A universal property of people, especially the immature, is the desire to have ‘things’. We can get into a condition where we really don’t own our possessions as much as they ‘own’ us. A teen aged boy yearns for his own ‘wheels’. He will lavish all kinds of special and expensive ‘presents’ on his ‘love’. This is an identity, a status symbol that he requires in order to be fulfilled as a member of his peer group. There is a mindset that says; “I deserve” a new car, or fancy clothes. As our national affluence increases, we develop ‘needs’ that are satisfied only by more and more possessions. As professional adults, we ‘need’ expensive club memberships, boats, and entertainment. Naturally, we want to maintain a ‘normal’ standard of living, but we can easily fall into the trap of buying expensive ‘toys’.

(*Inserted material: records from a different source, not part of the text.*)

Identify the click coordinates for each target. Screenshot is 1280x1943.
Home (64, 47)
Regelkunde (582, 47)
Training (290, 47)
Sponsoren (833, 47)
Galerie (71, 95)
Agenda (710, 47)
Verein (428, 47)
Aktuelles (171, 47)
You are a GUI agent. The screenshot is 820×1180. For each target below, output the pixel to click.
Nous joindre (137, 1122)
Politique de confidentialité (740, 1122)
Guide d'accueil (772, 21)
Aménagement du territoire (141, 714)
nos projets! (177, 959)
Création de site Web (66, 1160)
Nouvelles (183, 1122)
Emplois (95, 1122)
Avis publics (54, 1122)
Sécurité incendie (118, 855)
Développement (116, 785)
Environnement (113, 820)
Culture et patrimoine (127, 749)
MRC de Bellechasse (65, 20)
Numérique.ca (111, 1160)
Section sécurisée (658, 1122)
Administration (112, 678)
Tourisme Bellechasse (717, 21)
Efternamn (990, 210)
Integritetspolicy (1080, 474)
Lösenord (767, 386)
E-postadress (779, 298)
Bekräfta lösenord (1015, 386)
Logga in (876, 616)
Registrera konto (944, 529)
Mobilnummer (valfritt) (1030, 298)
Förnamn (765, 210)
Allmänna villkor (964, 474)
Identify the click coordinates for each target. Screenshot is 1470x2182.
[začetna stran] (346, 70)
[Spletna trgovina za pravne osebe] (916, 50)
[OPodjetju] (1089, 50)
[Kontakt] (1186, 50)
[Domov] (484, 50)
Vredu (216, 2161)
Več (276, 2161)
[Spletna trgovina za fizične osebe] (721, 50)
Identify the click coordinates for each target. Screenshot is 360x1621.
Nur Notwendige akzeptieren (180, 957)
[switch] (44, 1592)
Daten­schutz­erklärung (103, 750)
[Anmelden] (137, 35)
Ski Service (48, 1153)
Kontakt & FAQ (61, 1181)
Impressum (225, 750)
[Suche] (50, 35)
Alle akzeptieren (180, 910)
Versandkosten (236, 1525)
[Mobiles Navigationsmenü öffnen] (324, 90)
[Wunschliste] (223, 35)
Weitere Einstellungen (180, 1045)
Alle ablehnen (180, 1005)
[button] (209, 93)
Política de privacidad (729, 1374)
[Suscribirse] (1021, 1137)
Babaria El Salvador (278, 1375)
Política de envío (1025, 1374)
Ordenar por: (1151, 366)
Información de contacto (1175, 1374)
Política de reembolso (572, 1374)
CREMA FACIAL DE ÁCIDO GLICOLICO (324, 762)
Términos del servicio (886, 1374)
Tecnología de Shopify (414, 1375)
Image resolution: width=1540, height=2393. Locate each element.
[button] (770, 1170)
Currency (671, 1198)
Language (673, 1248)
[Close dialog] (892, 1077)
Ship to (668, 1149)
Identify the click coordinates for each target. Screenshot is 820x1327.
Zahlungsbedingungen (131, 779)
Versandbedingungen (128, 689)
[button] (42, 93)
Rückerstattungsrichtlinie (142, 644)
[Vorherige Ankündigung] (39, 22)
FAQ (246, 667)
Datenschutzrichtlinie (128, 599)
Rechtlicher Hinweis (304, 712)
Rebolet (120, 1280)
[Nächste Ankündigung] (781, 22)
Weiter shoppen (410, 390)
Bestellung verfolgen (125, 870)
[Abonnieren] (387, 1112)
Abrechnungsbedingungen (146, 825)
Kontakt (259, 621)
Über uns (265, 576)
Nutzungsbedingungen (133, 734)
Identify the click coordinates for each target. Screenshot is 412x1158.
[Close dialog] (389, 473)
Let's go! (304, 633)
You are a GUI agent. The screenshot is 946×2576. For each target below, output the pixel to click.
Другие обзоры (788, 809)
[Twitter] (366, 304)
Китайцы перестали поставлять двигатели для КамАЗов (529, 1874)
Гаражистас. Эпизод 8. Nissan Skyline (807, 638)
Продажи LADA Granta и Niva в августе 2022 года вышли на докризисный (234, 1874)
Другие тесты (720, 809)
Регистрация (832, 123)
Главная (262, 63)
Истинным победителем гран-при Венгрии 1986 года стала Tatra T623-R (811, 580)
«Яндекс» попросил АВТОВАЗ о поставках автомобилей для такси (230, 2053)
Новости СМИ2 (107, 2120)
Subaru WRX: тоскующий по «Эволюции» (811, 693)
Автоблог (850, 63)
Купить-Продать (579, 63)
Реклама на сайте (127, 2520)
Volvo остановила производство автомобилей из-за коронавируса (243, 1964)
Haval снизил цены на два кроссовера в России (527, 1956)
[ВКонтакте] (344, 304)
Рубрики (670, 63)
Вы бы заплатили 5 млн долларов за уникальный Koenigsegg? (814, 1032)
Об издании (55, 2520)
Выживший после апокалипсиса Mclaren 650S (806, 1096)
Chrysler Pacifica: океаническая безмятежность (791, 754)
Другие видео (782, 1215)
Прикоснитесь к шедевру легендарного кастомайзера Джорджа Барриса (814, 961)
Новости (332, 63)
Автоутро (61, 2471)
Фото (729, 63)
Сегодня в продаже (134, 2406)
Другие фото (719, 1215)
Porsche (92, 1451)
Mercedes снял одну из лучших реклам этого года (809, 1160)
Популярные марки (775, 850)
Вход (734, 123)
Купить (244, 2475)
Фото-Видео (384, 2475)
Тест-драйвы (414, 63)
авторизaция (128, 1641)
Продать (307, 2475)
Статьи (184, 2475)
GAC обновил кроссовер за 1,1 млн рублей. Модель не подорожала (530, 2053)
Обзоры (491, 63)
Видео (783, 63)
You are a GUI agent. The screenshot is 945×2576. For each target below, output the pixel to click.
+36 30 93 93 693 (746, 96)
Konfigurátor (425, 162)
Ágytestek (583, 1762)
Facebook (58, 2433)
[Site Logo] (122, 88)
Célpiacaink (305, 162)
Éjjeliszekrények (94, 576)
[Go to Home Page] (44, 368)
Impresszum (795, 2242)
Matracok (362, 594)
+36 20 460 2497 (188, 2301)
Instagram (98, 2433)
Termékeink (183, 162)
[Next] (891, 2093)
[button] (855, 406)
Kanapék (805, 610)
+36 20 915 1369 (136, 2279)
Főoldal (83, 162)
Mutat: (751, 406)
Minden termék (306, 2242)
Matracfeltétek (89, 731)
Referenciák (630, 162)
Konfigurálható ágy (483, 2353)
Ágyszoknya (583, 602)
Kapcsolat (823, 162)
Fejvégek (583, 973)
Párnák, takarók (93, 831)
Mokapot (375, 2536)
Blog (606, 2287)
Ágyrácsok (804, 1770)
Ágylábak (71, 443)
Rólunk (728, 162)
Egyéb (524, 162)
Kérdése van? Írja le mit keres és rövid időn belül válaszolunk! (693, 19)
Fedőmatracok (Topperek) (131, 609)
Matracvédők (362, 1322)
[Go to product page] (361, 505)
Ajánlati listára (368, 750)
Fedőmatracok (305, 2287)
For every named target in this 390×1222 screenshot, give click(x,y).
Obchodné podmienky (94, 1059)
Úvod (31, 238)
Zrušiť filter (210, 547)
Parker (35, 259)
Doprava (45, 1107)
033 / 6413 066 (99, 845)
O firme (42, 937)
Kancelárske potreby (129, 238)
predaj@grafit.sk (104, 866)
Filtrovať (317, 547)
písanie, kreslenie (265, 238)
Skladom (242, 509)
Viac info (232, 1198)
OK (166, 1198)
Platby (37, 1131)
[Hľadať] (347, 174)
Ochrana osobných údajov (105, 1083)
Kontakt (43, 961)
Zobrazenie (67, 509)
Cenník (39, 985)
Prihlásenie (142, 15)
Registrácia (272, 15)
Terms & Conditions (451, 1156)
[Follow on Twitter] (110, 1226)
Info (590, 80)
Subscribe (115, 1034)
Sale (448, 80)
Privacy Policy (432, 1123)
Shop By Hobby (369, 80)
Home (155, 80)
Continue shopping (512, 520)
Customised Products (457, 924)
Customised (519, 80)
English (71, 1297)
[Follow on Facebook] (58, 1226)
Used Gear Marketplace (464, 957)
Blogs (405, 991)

With me, it was an airplane, and Aeronca Champion 65. We were just married and we needed ‘everything’ to set up our household. I convinced my sweetheart that instead, we should buy an airplane. We did survive the extravagance and we both enjoyed it, but it was a severe drag on our ‘minimum wage’ economy. In retrospect, this was an expensive excursion into a fantasy that did not logically fit into our needs or budget. Why did I do this thing? Again, as in invoke the theme of this book; I didn’t know who I was. That was over 68 years ago and I hope that I have significantly matured since then.
With ‘been there - done that’ as a background, I will continue. So much of this kind of extravagance is based on perceived social status needs or feelings of social inferiority. The root cause of this behavior is in not knowing who we are.
There are many success stories of immigrants from Europe in the early 1900’s who came to the US with only the clothes on their back. They seemed to have a good understanding of ‘who they were’ with respect to real needs, opportunities, and responsibilities in order to achieve success. They knew that they were not ‘entitled’ to anything and whatever they got be the result of hard work and careful saving. If they earned 25 cents in a day, they saved part of it, even if that meant they didn’t eat. It is doubtful that modern young people would consider such a lifestyle in order to succeed.